MSVC not yet, GCC: Yes, Clang: 3.9.

Using attribute namespaces without repetition

Other name for this feature was “Using non-standard attributes” in P0028R3 and PDF: P0028R2 (rationale, examples).

Simplifies the case where you want to use multiple attributes, like:

void f() {
    [[rpr::kernel, rpr::target(cpu,gpu)]] // repetition
    do-task();
}

Proposed change:

void f() {
    [[using rpr: kernel, target(cpu,gpu)]]
    do-task();
}

That simplification might help when building tools that automatically translate annotated such code into different programming models.

@cppreference.com
Attributes available in C++17

  • [[noreturn]]
  • [[carries_dependency]]
  • [[deprecated]]
  • [[deprecated("msg")]]
  • [[fallthrough]]
  • [[nodiscard]]
  • [[maybe_unused]]

More details in: P0028R4
GCC: 7.0, Clang: 3.9, MSVC: not yet

Summary

I hope that after reading you understood the need of attributes: what are they and when are they useful. Previously each compiler could specify each own syntax and list of available attributes, but in modern C++ the committee tried to standardize this: there are some extracted, common parts. Plus each compiler is not blocked to add it’s own extensions. Maybe at some point, we’ll move away from __attribute or _declspec or `#pragma’?

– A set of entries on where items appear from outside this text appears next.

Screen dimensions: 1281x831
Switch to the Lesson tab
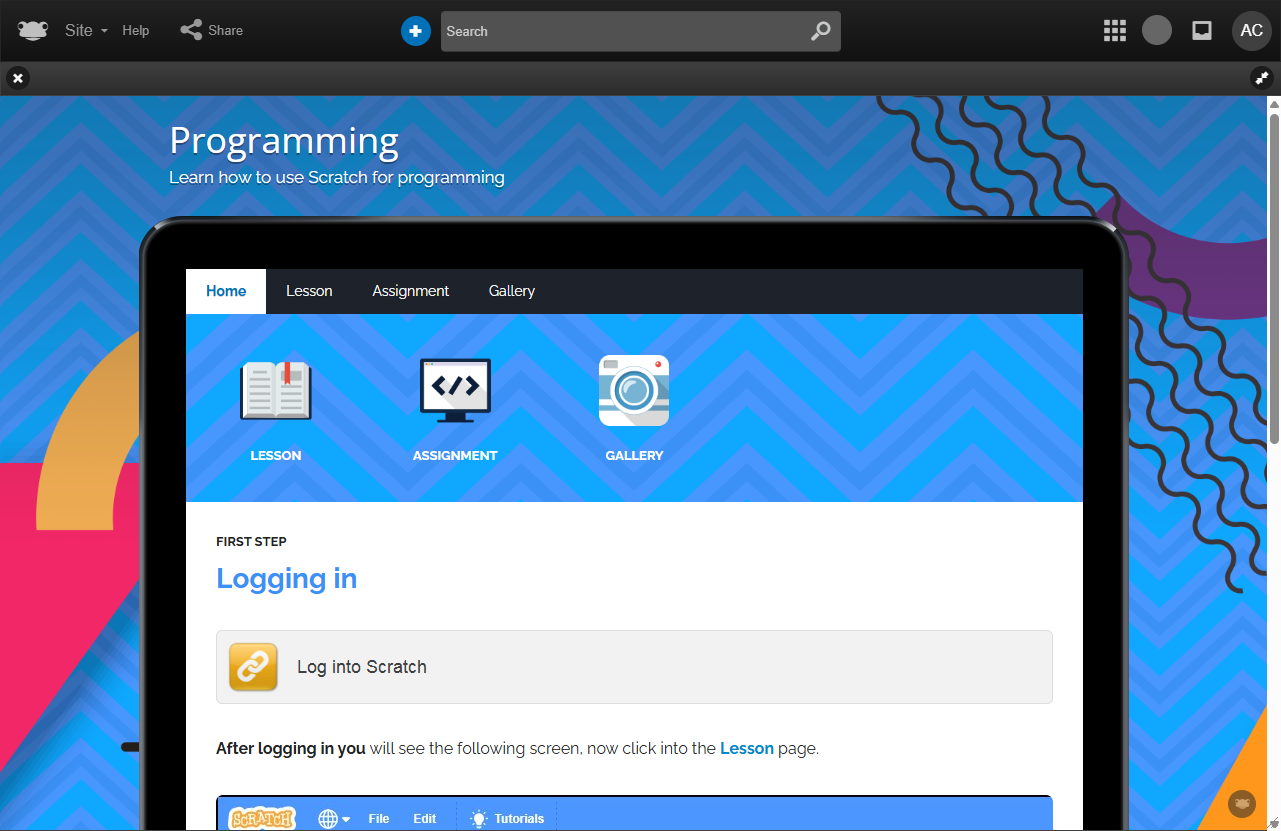(309, 291)
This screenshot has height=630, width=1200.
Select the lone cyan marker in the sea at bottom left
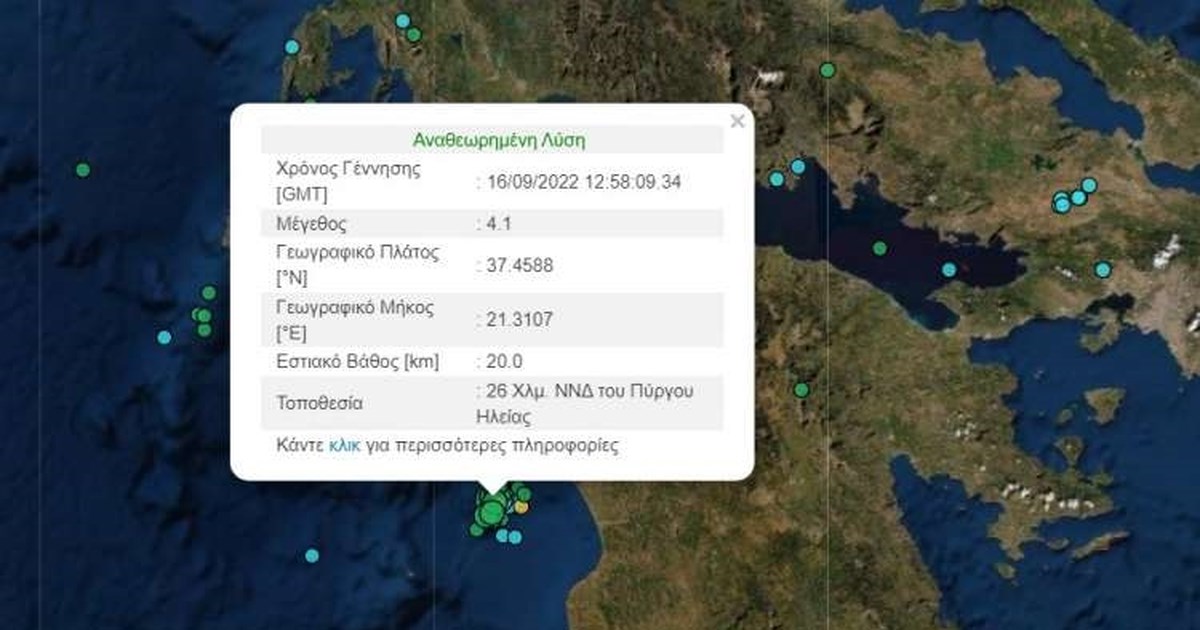pyautogui.click(x=312, y=555)
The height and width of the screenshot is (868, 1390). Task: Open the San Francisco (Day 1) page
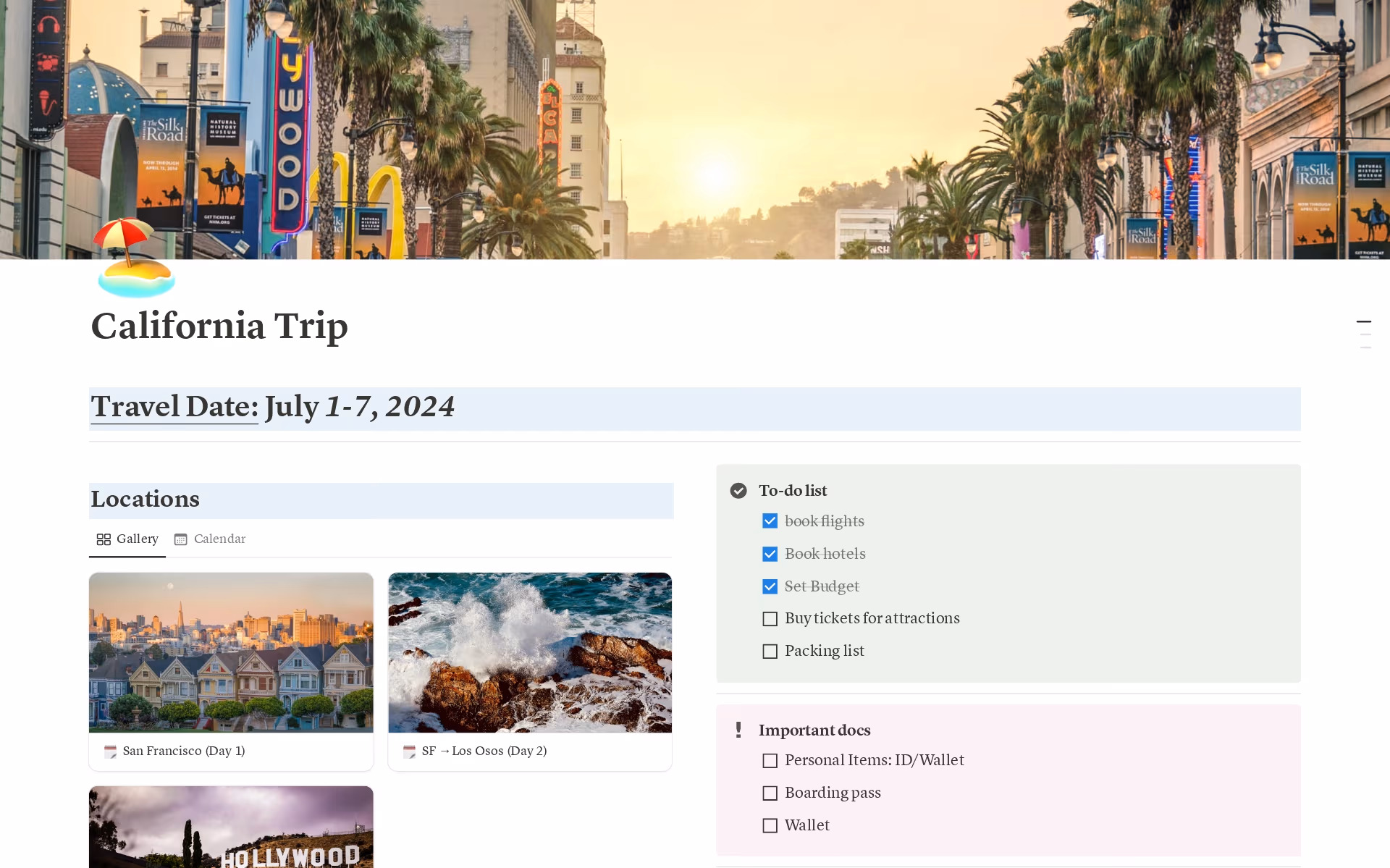click(x=184, y=751)
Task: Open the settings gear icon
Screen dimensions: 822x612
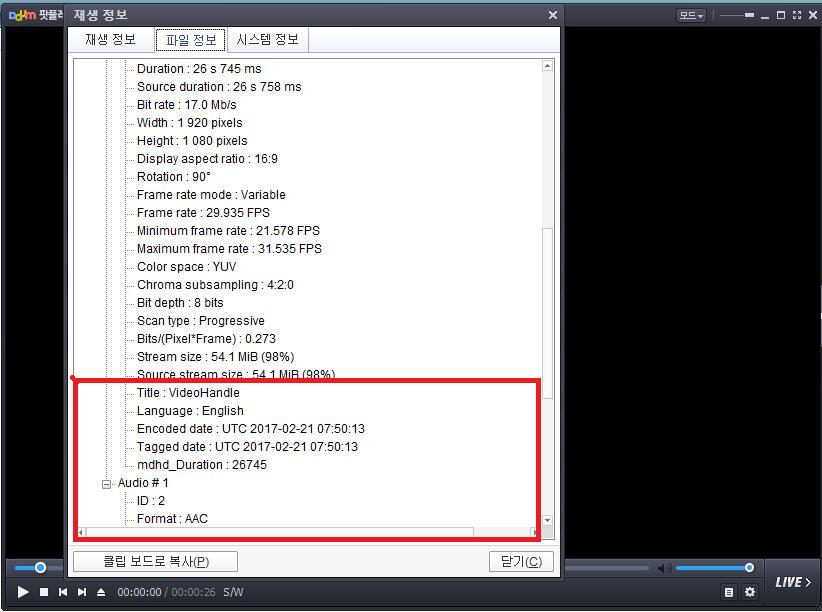Action: coord(750,592)
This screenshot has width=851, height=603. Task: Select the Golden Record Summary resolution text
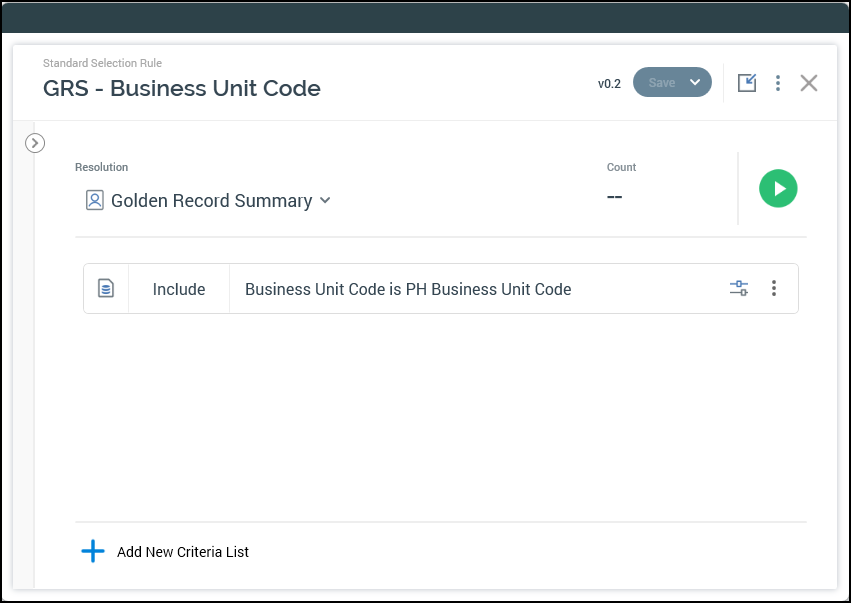[x=211, y=201]
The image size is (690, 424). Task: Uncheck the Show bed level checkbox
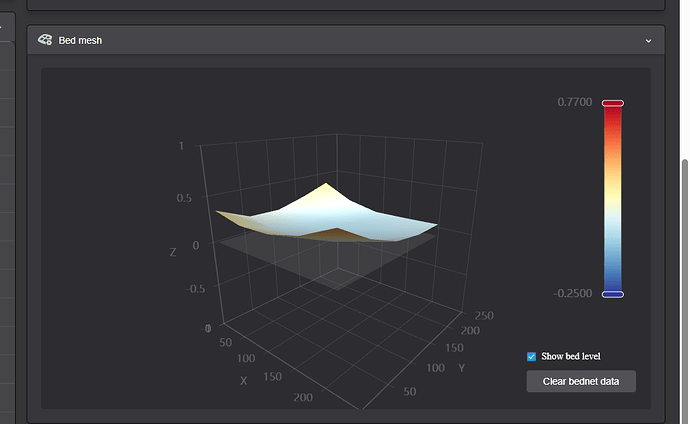(532, 356)
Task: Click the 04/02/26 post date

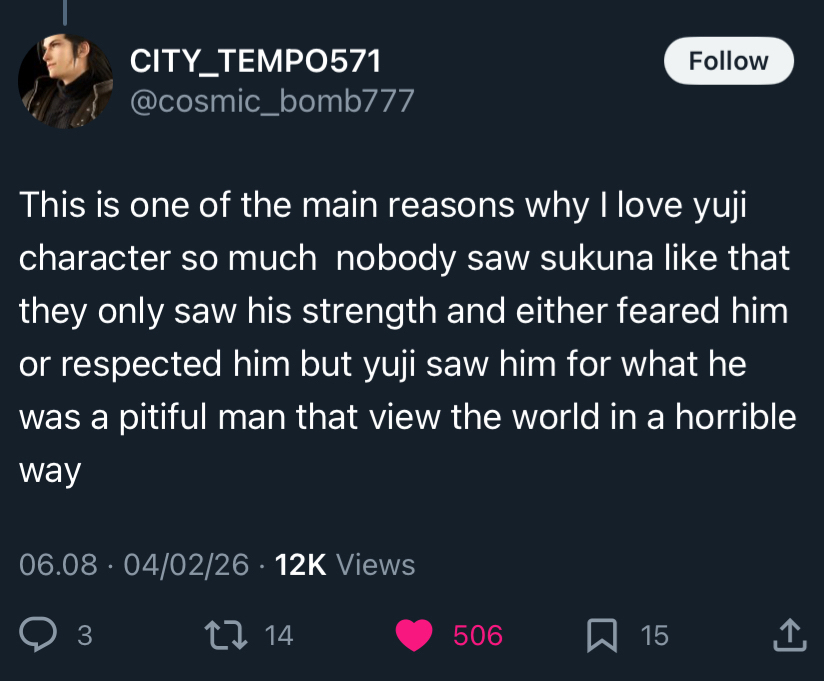Action: [x=185, y=565]
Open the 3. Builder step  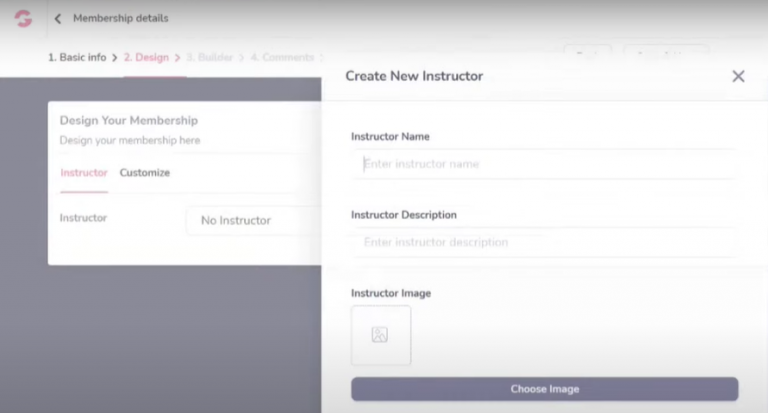[x=209, y=58]
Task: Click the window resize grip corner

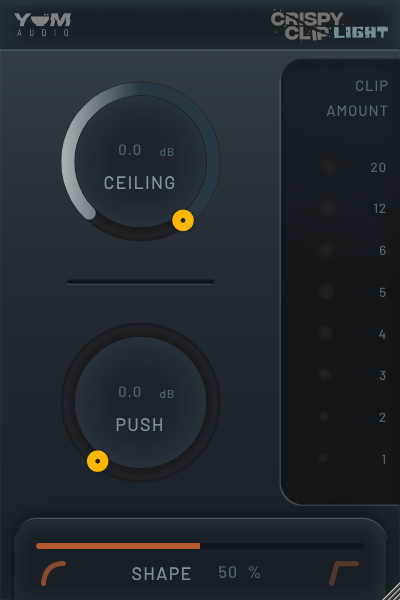Action: click(x=392, y=593)
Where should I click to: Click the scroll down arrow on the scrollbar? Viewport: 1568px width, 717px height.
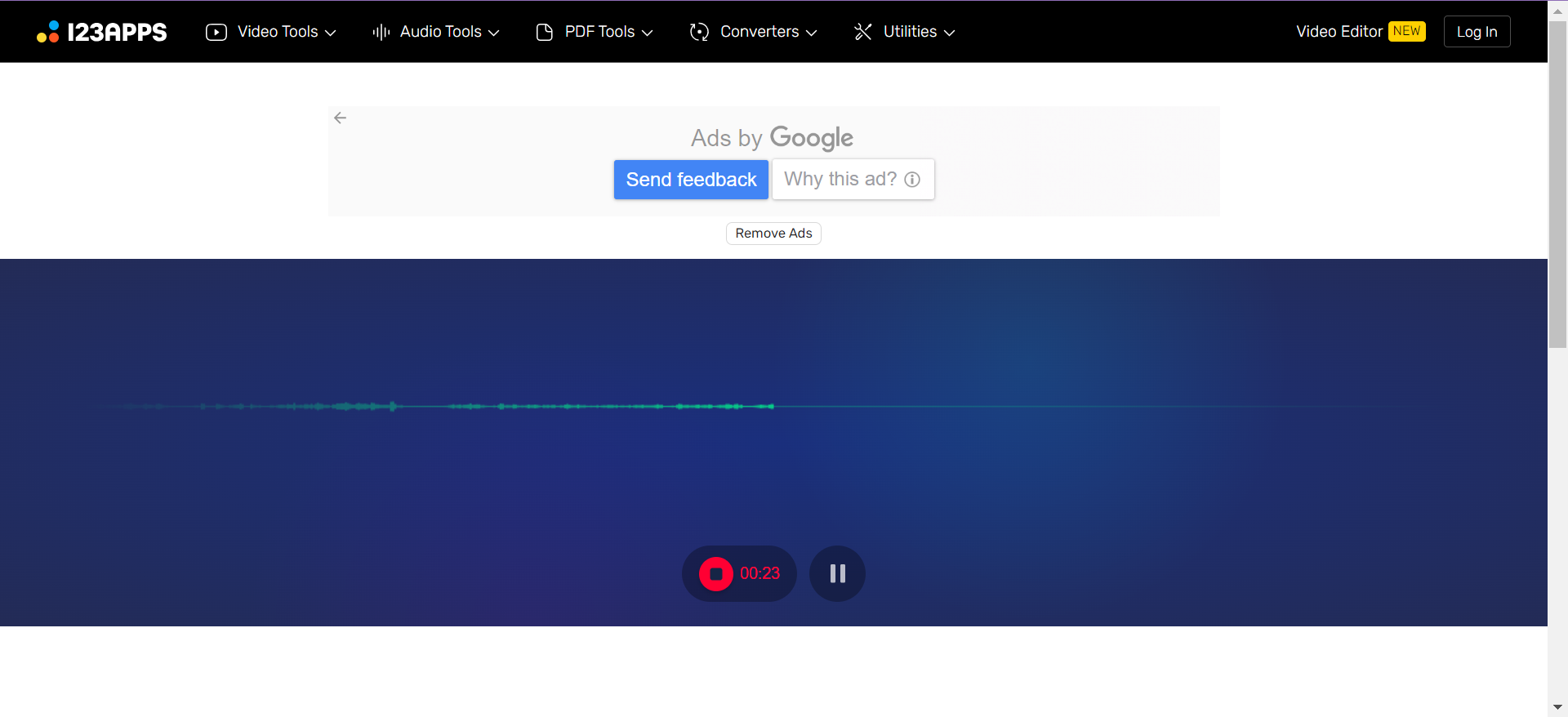tap(1557, 707)
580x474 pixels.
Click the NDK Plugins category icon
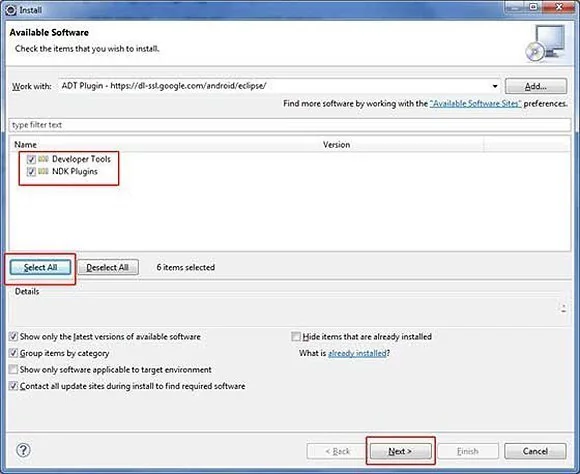click(43, 171)
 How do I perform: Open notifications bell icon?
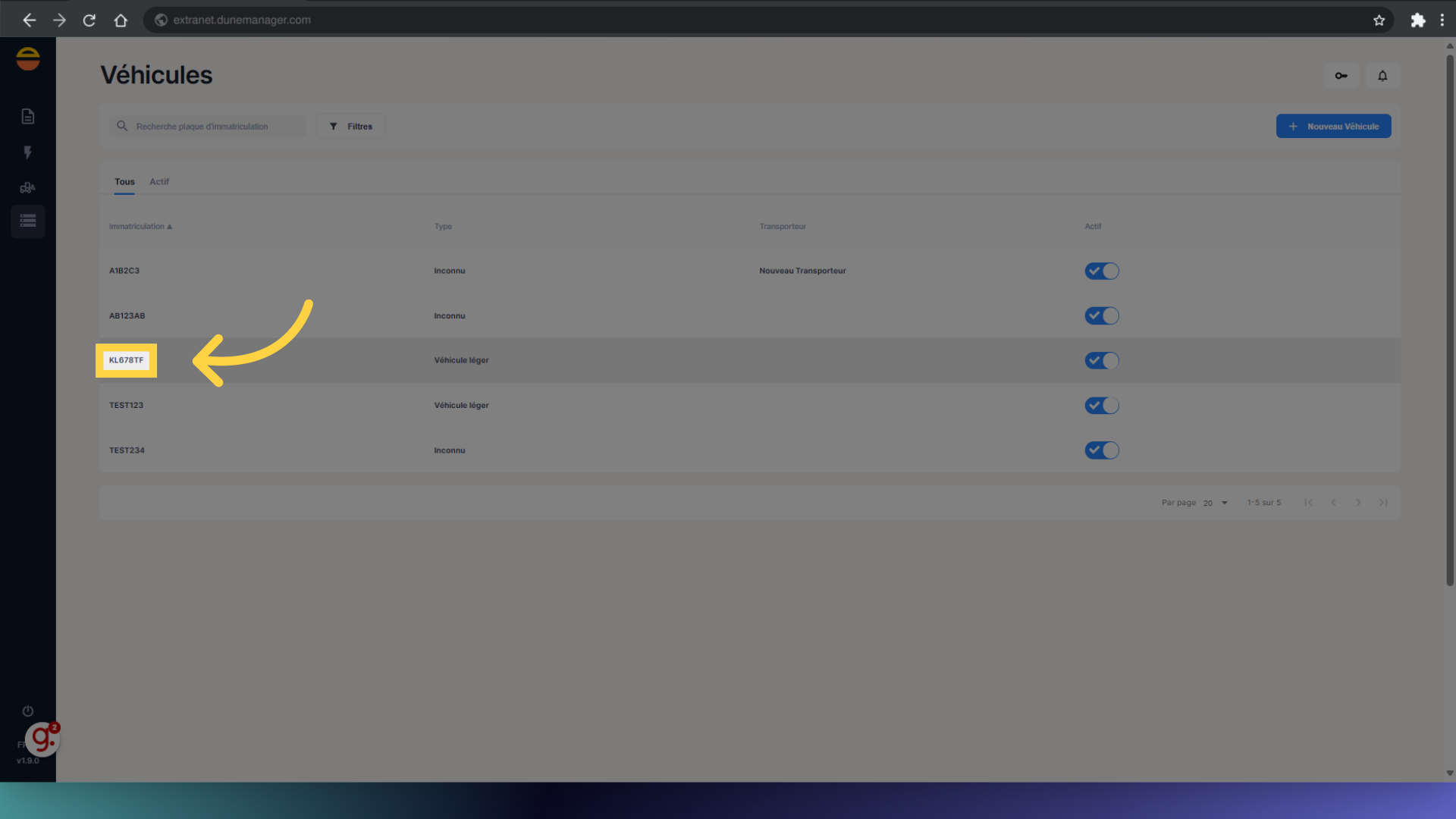click(1382, 76)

There’s also quite important quote from Bjarne Stroustrup’s C++11 FAQ/Attributes:

There is a reasonable fear that attributes will be used to create language dialects. The recommendation is to use attributes to only control things that do not affect the meaning of a program but might help detect errors (e.g. [[noreturn]]) or help optimizers (e.g. [[carries_dependency]]).

How about you?

What’s your experience with attributes? Do you use them? Or try to keep your code without the need to do any annotations?